Mientras, en una espiral diabólica, la economía del país gira en un círculo vicioso y da la impresión de que alguien ha quitado el tapón al sumidero: las agencias de notación bajan la calificación a Portugal porque no podrá pagar su deuda; para afrontar esa deuda, Portugal pone en marcha las medidas exigidas por la troika, que acarrean por su parte más recesión, que a su vez impulsa a las agencias de calificación a bajar otra vez la nota porque sin crecimiento no se podrá pagar la deuda y etcétera, etcétera.

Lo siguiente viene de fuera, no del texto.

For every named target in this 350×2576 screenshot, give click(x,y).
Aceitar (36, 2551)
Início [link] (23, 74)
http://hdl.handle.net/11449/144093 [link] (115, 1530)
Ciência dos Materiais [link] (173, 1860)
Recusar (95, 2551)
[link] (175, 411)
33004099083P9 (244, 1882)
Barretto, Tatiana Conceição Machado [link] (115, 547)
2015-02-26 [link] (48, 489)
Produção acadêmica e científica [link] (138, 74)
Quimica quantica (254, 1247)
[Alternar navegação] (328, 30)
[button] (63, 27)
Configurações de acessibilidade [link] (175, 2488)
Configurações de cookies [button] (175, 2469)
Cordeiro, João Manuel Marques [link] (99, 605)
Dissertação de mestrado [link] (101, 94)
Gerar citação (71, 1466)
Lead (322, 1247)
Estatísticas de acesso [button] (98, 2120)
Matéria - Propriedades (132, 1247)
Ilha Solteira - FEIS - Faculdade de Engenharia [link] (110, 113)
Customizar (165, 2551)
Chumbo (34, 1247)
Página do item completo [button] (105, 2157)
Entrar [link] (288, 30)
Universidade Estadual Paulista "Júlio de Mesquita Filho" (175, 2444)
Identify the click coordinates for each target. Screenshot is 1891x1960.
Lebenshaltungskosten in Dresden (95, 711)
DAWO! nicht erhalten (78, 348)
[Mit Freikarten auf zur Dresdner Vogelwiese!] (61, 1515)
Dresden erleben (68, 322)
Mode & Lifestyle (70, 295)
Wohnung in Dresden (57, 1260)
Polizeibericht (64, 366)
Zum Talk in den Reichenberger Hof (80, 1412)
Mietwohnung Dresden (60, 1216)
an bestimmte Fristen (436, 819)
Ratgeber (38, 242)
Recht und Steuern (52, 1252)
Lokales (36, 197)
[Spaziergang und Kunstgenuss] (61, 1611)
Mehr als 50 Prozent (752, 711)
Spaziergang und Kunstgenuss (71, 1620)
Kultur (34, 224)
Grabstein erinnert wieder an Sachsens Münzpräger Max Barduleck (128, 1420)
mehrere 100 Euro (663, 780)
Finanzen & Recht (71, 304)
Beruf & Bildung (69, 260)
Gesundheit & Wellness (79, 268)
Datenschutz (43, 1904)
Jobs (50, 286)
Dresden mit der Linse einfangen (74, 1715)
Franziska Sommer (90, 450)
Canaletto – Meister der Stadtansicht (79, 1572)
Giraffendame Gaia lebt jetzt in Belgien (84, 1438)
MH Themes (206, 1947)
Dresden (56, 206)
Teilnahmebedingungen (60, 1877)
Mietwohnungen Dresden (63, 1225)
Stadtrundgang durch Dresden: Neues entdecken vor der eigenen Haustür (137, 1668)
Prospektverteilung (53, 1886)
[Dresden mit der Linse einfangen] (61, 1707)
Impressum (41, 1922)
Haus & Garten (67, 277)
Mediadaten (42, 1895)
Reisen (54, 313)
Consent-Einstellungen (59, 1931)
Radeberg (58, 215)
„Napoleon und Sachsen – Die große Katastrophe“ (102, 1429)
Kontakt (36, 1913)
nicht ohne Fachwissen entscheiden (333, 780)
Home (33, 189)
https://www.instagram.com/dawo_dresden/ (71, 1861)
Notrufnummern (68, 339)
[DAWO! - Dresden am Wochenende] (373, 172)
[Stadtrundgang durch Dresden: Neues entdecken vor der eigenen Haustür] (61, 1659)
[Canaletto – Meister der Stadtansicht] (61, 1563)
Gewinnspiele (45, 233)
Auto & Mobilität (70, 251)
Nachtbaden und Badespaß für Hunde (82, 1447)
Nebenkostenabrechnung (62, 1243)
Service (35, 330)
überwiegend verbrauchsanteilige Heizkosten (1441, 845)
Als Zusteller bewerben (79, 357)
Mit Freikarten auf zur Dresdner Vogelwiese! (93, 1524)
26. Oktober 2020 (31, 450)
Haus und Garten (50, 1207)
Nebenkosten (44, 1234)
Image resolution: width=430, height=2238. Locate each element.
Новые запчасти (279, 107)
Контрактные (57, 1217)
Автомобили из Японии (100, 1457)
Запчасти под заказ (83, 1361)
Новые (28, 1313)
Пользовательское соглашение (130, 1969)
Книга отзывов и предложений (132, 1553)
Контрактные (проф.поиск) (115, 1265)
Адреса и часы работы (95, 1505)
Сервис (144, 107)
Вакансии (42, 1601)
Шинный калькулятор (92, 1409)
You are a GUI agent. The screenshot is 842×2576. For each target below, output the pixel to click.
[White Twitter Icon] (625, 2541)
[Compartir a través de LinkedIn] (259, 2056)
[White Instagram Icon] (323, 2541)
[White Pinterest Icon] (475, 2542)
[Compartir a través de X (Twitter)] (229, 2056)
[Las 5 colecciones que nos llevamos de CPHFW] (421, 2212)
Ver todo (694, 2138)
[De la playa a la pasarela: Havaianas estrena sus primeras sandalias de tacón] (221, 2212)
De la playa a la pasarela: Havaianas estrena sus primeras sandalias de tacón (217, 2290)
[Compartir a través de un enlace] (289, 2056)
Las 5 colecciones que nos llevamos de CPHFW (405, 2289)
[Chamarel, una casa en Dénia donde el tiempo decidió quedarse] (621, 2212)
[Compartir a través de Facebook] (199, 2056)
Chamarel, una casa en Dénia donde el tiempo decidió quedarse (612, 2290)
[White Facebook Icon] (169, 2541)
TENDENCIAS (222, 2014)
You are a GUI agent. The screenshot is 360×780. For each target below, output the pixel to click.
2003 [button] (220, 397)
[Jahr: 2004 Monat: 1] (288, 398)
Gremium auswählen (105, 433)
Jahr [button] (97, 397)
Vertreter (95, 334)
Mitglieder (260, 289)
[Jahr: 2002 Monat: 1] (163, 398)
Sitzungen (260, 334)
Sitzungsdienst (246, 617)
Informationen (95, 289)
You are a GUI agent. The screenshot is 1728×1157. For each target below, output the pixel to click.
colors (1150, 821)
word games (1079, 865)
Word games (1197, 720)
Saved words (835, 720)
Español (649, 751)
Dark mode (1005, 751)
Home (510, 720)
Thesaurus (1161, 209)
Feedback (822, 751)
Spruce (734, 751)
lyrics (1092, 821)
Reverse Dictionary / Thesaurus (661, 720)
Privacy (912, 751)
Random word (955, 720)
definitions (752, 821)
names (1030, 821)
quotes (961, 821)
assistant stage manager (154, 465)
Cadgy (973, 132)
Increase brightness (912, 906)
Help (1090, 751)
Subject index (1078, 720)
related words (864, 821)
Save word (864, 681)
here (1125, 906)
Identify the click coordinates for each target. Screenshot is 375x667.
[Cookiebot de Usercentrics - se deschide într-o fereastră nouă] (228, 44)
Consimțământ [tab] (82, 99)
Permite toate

El mismo Passos Coelho, el paladín de la austeridad, se encargó de anunciar solemnemente en televisión, en otoño, que los funcionarios y pensionistas que cobraran más de 1.000 euros no tendrían, ni en 2012 ni en 2013, pagas extraordinarias de Navidad y verano. No era la primera vez: ya les habían bajado el sueldo y escamoteado la paga de Navidad de 2011 en una suerte de impuesto especial. Paula Tomaz, profesora de portugués en un instituto de Belem ( Lisboa) de 56 años, que ingresa todos los meses unos 1.800 euros, siente que su vida retrocede: ya no hay vacaciones fuera de Lisboa, como antes; ya no compra los libros que compraba antes; ya no va a restaurantes con la frecuencia de antes; su hijo ya no va tres días al gimnasio, como antes, sino uno. Sentada en su despacho de su escuela dice: “Cuentan que el problema es que hemos vivido por encima de nuestras posibilidades: yo no. Yo siempre pagué mis deudas, compré todo con mi dinero, sin préstamos, con lo que ganaba de mi sueldo. Hace 30 años que trabajo y no merecía esto. No me siento engañada, porque nunca confié mucho, pero tengo un sentimiento grande y creciente de injusticia”.
Tomaz personifica esa clase media que, según muchos expertos, esta crisis amenaza con llevarse por delante. Ella lo sabe. Levanta los ojos y añade: “Quiero tener esperanza. Necesito creer que voy a recuperar lo que perdí”.